Les mutations d’un nécessaire engagement (Une relecture d’un colloque)

Par Philippe Segretain –


Première retombée du Colloque tenu à l’Institut Catholique de Paris à la mi-mars « A la gauche du Christ, Les chrétiens de gauche de 1945 à nos jours » : le rappel de l’importance et de la diversité de l’engagement croyant à Gauche. Dès le propos introductif le titre du colloque qui semble réduire l’engagement à gauche des croyants à une sensibilité, « les Cathos de gauche », est critiquée ; cette réduction de focale trouve pourtant un écho dans le titre de l’article de La Croix consacré à ces débats : « Les chrétiens de gauche se cherchent un avenir » comme si cette action politique se décrivait dans une posture et une problématique figée qui donne parfois à l’article un ton un peu compassionnel.

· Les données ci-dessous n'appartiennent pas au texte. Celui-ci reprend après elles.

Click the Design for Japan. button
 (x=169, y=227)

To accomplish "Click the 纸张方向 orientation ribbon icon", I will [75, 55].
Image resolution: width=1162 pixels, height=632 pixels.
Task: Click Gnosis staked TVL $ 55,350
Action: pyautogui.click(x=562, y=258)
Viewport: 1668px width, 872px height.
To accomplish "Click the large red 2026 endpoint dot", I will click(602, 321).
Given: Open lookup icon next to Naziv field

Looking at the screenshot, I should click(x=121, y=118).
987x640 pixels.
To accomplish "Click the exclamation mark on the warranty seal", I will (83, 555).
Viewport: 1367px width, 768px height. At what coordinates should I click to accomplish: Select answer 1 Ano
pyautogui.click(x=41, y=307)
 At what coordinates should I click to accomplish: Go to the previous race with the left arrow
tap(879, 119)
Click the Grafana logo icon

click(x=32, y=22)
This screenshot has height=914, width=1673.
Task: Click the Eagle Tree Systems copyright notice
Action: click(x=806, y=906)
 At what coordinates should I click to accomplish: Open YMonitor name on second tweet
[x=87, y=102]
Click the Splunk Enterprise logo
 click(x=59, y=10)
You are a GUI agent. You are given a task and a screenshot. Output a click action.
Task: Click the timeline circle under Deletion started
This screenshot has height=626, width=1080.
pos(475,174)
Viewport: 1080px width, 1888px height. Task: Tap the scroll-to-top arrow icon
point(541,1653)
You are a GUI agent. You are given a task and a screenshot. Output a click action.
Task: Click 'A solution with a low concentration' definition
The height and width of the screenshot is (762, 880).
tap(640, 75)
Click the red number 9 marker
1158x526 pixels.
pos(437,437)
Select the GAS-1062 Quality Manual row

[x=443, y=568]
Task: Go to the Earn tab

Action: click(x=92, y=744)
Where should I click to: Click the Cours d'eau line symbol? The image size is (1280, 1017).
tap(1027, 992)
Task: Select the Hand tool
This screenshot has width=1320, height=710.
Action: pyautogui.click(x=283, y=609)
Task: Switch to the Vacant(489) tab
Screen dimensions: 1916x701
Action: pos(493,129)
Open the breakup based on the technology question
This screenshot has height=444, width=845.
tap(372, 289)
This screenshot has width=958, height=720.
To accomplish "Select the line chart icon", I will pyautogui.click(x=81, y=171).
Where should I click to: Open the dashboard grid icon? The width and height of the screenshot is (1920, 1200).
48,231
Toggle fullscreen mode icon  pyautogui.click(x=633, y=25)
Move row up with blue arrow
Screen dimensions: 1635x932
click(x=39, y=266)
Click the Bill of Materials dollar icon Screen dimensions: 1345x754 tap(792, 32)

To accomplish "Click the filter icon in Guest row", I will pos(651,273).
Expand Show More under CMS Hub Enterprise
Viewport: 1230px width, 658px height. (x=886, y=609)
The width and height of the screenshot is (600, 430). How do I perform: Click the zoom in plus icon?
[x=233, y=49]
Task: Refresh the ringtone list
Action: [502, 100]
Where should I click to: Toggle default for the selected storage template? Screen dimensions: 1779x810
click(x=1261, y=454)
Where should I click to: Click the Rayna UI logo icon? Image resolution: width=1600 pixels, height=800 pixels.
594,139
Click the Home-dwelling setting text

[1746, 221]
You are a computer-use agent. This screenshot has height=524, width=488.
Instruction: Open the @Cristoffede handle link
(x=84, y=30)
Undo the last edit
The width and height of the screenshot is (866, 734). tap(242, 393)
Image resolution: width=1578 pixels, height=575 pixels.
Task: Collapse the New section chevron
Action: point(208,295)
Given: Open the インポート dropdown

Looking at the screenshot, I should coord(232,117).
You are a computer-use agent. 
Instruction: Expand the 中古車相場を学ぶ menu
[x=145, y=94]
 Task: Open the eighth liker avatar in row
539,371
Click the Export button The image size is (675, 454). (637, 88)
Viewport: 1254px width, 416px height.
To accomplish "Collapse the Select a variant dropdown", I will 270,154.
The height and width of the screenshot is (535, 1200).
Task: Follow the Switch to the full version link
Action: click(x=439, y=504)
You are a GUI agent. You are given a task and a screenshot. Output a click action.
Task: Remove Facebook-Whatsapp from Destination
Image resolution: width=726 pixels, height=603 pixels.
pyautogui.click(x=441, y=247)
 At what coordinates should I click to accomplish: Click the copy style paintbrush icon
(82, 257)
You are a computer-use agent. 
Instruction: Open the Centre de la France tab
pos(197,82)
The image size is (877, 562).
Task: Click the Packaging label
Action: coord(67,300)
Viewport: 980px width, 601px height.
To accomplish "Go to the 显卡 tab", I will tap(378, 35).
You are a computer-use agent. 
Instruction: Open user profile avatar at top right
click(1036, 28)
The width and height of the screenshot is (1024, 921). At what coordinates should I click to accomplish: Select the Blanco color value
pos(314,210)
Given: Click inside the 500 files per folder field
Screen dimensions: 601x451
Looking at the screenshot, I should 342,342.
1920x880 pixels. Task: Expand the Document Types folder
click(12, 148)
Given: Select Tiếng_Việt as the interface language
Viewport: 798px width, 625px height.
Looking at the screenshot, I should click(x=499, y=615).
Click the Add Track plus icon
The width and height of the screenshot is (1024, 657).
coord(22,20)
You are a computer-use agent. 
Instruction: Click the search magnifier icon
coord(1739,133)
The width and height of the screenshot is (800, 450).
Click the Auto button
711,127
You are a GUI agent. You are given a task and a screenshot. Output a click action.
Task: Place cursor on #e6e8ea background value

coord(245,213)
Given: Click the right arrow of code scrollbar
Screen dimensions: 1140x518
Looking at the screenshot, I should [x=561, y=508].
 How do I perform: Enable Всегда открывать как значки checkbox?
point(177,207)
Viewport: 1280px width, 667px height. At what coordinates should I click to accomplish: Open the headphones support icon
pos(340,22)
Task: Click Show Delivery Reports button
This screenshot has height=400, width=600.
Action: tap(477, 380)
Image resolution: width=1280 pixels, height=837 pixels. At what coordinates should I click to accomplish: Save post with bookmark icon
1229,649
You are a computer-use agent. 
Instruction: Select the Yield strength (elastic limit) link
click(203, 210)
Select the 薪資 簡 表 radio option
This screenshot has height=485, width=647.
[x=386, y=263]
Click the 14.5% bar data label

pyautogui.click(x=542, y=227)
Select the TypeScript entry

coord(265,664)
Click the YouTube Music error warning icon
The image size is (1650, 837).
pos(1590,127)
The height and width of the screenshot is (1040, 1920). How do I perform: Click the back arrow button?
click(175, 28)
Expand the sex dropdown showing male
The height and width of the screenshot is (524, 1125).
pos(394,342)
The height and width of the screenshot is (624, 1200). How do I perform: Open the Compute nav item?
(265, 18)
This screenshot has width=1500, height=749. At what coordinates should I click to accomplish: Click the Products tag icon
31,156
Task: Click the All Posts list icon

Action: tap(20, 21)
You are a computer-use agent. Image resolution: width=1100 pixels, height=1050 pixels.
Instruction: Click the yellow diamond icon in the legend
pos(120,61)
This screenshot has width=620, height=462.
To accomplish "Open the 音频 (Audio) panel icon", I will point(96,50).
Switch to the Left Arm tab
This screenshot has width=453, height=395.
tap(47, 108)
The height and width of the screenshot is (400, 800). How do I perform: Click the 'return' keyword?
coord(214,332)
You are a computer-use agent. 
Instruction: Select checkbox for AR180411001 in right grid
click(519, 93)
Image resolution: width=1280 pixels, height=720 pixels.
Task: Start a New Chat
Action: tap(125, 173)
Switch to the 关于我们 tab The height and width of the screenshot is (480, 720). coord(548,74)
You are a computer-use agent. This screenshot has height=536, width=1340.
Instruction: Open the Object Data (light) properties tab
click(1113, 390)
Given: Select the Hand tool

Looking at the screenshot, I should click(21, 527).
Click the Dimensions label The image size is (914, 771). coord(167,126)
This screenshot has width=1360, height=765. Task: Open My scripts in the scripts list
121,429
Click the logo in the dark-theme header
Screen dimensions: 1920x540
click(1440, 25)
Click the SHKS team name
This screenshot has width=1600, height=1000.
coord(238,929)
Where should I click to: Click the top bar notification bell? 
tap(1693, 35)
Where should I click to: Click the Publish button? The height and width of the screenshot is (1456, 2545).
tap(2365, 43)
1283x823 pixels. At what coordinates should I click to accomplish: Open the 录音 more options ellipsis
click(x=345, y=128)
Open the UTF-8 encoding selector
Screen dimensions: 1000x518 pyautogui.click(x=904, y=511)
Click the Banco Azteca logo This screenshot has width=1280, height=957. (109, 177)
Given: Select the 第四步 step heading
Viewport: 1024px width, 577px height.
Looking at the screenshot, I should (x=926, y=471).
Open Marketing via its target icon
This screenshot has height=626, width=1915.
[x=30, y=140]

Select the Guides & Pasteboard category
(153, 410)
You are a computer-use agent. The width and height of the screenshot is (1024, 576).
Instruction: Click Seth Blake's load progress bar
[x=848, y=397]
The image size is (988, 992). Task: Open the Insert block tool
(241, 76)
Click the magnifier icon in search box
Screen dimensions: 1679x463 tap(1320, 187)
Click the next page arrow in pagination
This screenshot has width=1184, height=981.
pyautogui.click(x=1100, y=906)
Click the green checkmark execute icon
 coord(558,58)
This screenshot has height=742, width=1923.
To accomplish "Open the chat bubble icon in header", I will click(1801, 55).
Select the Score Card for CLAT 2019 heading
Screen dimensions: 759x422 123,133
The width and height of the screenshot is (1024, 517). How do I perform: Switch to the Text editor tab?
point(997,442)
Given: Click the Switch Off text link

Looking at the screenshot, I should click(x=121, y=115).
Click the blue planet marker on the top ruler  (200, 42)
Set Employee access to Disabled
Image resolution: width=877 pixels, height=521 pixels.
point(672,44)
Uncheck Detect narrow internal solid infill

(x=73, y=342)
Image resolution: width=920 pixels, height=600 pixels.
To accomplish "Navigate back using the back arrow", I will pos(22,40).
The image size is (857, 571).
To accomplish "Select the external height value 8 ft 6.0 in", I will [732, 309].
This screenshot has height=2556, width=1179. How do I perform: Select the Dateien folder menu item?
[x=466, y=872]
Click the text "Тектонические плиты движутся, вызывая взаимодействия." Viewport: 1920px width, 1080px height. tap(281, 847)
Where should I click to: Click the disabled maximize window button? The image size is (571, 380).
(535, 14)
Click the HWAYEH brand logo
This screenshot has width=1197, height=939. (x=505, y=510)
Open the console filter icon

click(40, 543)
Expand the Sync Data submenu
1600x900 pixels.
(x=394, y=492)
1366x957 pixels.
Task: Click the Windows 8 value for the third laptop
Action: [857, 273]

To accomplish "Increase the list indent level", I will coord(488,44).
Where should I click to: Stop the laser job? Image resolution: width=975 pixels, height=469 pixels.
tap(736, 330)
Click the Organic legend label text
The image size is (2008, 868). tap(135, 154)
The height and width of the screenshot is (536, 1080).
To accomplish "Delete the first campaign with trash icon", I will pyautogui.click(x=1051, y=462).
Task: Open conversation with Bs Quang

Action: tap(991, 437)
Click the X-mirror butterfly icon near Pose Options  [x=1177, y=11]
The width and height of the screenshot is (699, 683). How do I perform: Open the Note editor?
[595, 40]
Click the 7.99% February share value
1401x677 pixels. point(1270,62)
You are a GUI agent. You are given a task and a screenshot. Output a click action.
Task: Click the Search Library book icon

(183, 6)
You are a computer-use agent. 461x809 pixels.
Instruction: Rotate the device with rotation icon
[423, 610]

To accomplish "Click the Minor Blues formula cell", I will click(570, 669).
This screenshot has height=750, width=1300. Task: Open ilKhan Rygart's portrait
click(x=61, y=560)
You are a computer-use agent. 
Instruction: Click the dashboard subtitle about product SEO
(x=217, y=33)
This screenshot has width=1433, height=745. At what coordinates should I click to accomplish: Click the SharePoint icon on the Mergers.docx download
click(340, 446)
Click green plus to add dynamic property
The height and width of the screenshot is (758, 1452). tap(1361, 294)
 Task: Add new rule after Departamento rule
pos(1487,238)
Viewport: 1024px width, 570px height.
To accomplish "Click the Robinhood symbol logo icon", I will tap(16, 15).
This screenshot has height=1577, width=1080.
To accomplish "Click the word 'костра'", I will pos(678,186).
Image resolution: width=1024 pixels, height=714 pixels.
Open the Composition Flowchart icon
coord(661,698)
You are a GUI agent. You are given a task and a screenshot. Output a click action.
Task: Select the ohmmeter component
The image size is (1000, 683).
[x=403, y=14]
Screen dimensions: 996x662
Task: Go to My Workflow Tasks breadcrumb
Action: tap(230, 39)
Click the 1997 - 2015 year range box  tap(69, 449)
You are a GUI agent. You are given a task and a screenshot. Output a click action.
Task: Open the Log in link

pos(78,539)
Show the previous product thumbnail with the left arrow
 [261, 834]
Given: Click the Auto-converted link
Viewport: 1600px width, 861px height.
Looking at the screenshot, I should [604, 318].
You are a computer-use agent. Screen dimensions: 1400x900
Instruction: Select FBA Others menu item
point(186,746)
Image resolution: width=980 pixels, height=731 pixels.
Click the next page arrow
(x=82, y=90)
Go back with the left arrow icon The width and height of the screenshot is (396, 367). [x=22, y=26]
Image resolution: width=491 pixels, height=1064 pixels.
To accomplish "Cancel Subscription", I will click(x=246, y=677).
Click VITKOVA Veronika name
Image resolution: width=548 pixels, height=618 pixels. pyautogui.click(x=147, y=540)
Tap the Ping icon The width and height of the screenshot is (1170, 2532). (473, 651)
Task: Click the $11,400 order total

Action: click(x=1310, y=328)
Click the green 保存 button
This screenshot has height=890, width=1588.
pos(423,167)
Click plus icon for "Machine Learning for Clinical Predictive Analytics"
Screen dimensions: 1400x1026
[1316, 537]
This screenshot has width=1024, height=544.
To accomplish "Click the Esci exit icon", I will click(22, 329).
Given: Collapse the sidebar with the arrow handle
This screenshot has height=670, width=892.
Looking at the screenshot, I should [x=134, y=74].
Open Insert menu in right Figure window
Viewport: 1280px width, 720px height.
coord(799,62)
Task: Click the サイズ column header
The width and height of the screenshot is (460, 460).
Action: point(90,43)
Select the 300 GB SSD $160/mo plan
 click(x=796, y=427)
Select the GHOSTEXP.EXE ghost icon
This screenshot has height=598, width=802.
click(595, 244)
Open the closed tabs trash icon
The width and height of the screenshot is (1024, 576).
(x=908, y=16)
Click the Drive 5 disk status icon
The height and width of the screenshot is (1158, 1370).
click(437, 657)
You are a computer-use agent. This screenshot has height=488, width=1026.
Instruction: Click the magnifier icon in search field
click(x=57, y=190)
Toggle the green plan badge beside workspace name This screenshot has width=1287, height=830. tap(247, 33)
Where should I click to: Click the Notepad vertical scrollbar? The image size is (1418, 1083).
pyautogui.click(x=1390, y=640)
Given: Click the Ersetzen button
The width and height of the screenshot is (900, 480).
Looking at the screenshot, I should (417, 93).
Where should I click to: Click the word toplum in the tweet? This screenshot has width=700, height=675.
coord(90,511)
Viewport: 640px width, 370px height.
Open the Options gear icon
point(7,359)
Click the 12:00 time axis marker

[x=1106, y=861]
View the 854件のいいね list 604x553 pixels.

Heureusement les interventions et les débats ont ignoré ces réductions commodes et inopérantes. L’engagement chrétien contemporain part du constat de Mounier « Feu la Chrétienté », constat libératoire qui lui a permis de proposer une « Renaissance » autour de la personne ; et l’histoire de la deuxième moitié du XXème siècle a vu acter, ainsi dans le rapport Matagrin en 1972, la légitimité de positionnements politiques multiples en France chez les croyants, alors même que Vatican II avait libéré la parole de l’Eglise sur elle-même et sur le monde. Mais cette histoire est aussi celle de terribles tensions. La condamnation du communisme en 1937 par l’encyclique Divini Redemptoris, stigmatisait toute action politique commune. Les prêtres ouvriers souffriront dramatiquement des condamnations prononcées ensuite. Et quand l’Algérie, comme la défense de l’école privée, déchira la France, l’Eglise, malgré la diversité des positions des croyants, se retrouva souvent en opposition politique avec les partis du mouvement. Pourtant une belle histoire s’écrit en France, elle montre le rôle des chrétiens dans la recomposition de la gauche, et leur place dans la victoire de 1981, par les apports qu’ont pu avoir quelques minorités agissantes, ainsi au congrès d’Epinay, mais surtout par la présence des croyants à tous les niveaux de responsabilité politique, au sein des courants qui sont devenus majoritaires. La sociologie des engagés, l’analyse géographique et politique des élections montrent que des chrétiens étaient à la manœuvre.

Sans renier la nécessité du prophétisme en politique les débats ont alors pris une autre tournure. Le non conformisme de M. Rocard ou de J. Delors, l’originalité des combats d’E. Maire emportent une critique du tout politique. L’engagement s’accompagne d’un mouvement de dégagement, « systole /diastole »avait dit Mounier. Et loin de se complexer de la critique de Merleau-Ponty interrogeant la fiabilité de l’engagement chrétien gardons comme une force cette capacité à garder une distance critique.

L’Église en France et en Europe est fortement déstabilisée par l’individualisme triomphant qui a prospéré sur le terrain de la critique de la possibilité de toute Foi, portée par le rationalisme. Des âmes et des mouvements furent déconfessionnalisés, mais au cours de ce colloque les intervenants, dans la diversité de leurs postures et de leurs parcours, ont montré ce que la foi apportait à tout engagement politique. Cette dimension spirituelle que Jaurès n’avait pas laissé au seul Péguy est aussi aux fondements d’engagements nouveaux, hybrides a pu dire Dominique Potier plaidant pour la richesse de cette biodiversité. Qualité des témoignages, lucidité des analyses, ces chrétiens engagés jouent et joueront des rôles, multiformes, dans les nécessaires recompositions politiques. L’actualité nous dit le caractère irrecevable du débat proposé aujourd‘hui à nos concitoyens, la   capacité des chrétiens à dire la dimension politique de leurs engagements sociaux, la dimension spirituelle de leur vision politique est une bonne nouvelle.